**** DATA SHOWN ****

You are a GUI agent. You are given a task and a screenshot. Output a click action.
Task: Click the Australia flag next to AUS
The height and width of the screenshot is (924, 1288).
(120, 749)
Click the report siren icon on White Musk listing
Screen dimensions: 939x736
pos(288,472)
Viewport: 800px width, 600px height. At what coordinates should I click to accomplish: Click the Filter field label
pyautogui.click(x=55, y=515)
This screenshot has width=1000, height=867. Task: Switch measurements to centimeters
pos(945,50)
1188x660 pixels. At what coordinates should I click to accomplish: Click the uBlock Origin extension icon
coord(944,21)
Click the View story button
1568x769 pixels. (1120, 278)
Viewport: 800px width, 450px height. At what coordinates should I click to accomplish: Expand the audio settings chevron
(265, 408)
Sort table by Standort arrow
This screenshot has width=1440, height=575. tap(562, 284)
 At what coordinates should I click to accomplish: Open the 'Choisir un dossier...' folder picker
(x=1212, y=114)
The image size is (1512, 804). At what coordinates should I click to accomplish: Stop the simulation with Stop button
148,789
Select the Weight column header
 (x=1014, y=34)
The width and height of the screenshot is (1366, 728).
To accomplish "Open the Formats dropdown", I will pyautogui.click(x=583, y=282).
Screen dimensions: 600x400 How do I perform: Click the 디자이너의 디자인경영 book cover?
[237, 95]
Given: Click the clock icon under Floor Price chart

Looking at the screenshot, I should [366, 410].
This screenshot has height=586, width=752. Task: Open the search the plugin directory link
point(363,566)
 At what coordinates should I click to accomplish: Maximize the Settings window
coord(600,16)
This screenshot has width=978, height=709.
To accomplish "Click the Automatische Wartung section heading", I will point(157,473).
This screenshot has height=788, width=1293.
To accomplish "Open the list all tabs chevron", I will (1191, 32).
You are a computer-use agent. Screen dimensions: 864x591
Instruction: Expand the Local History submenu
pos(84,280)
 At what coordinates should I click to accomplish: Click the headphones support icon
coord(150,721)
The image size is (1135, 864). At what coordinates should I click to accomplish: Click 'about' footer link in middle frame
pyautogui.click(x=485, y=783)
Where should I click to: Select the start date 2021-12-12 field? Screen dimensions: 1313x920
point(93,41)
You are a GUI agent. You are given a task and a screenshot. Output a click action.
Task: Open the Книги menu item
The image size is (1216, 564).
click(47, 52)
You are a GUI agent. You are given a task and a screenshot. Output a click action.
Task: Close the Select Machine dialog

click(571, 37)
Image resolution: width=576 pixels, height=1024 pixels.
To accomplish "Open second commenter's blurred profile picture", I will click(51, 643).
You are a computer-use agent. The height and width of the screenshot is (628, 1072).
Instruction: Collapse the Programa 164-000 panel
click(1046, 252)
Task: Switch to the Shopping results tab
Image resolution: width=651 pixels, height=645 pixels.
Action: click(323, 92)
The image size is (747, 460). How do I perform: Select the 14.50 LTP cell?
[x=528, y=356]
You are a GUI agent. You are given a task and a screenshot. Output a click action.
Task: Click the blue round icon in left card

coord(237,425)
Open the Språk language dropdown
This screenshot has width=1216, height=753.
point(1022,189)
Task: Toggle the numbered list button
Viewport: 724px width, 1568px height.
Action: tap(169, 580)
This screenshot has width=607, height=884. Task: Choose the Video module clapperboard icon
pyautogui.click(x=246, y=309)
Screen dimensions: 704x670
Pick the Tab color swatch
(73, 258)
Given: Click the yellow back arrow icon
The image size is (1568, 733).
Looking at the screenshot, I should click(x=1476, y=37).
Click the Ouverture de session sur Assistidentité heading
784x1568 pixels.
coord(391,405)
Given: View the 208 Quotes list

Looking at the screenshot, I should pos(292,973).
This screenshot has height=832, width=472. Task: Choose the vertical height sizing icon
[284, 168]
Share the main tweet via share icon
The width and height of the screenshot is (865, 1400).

****

*EXERCISE INSTRUCTIONS:* Take the line that contains "Share the main tweet via share icon" and every line after it in the material above. Set those lines down exactly and nothing more.

*RESPONSE TO THIS TASK:*
Share the main tweet via share icon
The width and height of the screenshot is (865, 1400).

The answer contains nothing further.